Another interpretation is that there was less unmet need for ADHD treatment among non-English primary language households because children in non-English language households have milder ADHD, and thus need fewer services. Some literature shows decreased ADHD diagnosis rates among Spanish-speaking patients compared to English-speaking counterparts,10 supporting this hypothesis. Despite literature on the “immigrant paradox,” that children from immigrant families have better than expected health, particularly pertaining to mental health,20 differences in illness severity do not account for differences in treatment need. Other research in minority health shows that ADHD symptomatology is similar or higher among immigrant and minority groups compared to white children.8,21 A milder ADHD phenotype may not completely explain language differences in unmet need for ADHD treatment. It is also possible that non-English households are better able to access ADHD services. However, overall service access for mental health among immigrants is poor,8,22 particularly for child mental health, and we controlled for parent-reported ADHD severity in our models, both of which make this hypothesis less likely.

Younger age of ADHD diagnosis was significantly associated with ADHD financial impact. We may interpret this to mean that the impact of ADHD is additive; costs associated with the condition compound over years.4,12 Similarly, a younger age at ADHD diagnosis reflects a longer period of time during which the family shares the condition’s burden and is exposed to adverse outcomes.12

Finally, this study demonstrated a strong association between ADHD financial impact and unmet need for ADHD treatment. Statistical analysis saw over twice as great the adjusted odds of unmet need among those reporting any ADHD financial impact. Due to the cross-sectional design, we cannot say that ADHD financial impact predicts unmet need. Families with ADHD financial impact may have more unmet need because they are less able to take advantage of ADHD services. Families who do not use services may have children with ADHD symptoms that are more difficult to manage, thus increasing financial adversity. Findings suggest that better elucidating how a family’s overall financial and employment circumstances around ADHD might ameliorate long-term management of the condition. Clinic-based efforts such as social determinants of health screenings23 or medical-legal partnerships24 may particularly help reduce unmet need for ADHD treatment by improving ADHD financial impact.
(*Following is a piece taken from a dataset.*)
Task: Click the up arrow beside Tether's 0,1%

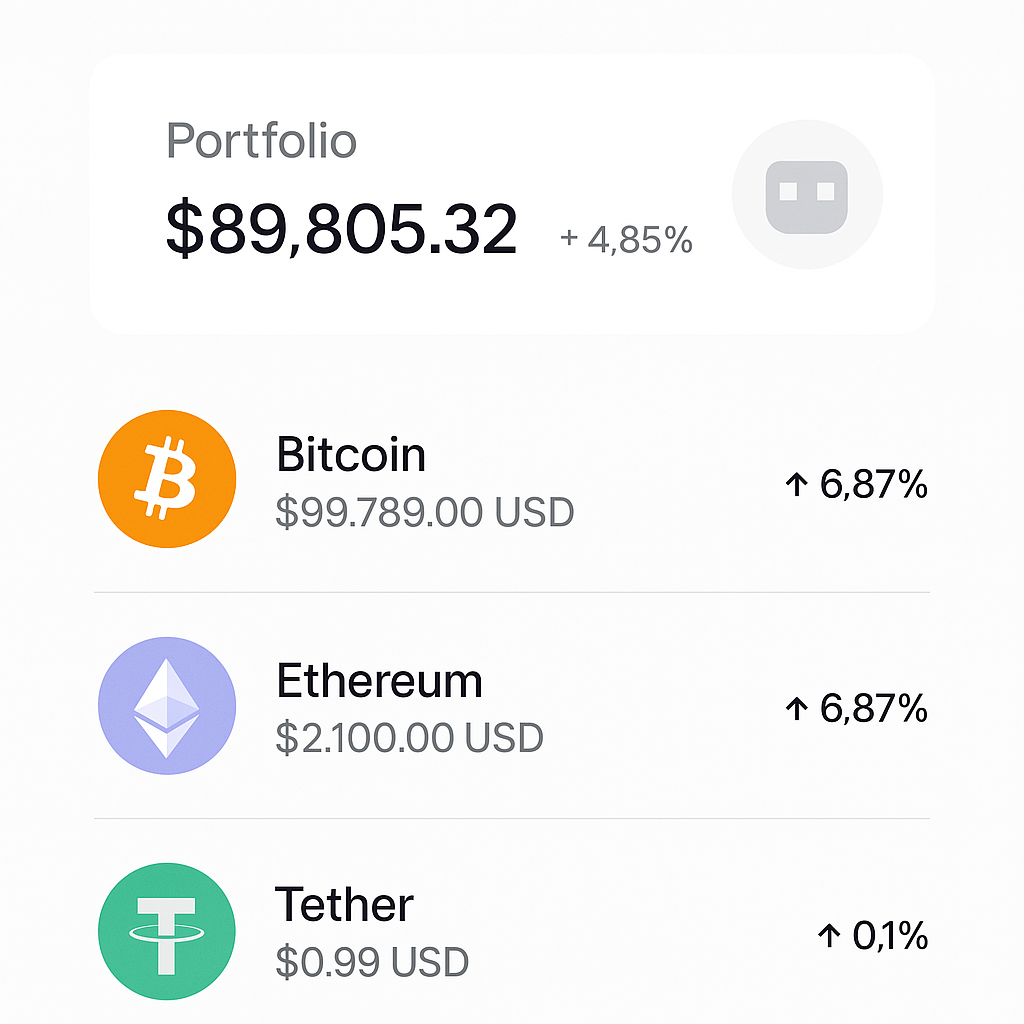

Likewise, study findings suggest that improved coverage of ADHD treatment, through such actions as mental health parity legislation25 or Medicaid health and community-based service waivers,26 may improve the overall financial stability of families of children with ADHD.
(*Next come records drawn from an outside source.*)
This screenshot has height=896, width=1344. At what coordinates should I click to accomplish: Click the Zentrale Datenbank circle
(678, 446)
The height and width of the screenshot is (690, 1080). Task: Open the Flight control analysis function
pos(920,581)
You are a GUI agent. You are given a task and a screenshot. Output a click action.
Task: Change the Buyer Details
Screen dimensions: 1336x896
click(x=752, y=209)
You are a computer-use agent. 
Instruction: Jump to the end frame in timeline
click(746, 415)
There were several limitations in the study design. We were limited by the cross-sectional design of NS-DATA; we cannot make any kind of causal inference in terms of temporal precedence. The survey did not ask specifically how high families perceived their need for services (ie, if they do or do not feel that as many treatment services are necessary) in contrast to which needs were unmet; we thus could not distinguish whether differences in our dependent variable were due to disparate baseline levels of need. Further, the measures of socioeconomic status in our analytic sample do not match the US population of children with a current diagnosis of ADHD. A majority of our analytic sample were male, non-Hispanic and white, speaking primarily English in the household with continuous private insurance. Another limitation was that health determinants from physical and environmental contexts were not included in the survey and would be an area for future study. Though families could take the survey in English or Spanish, data on which households received which script were suppressed by MCHB to protect participant confidentiality. Survey items lacked detail of other languages spoken in the household or other races and ethnicities with which the children identified. This factor became an increasing challenge during analyses when a significant difference in unmet need was found between English- and non-English primary-language households. Due to the low 11.6% prevalence of our dependent variable in the analytic sample, we could not calculate a continuous variable of number of unmet needs nor analyze reasons for unmet need without dramatically losing power.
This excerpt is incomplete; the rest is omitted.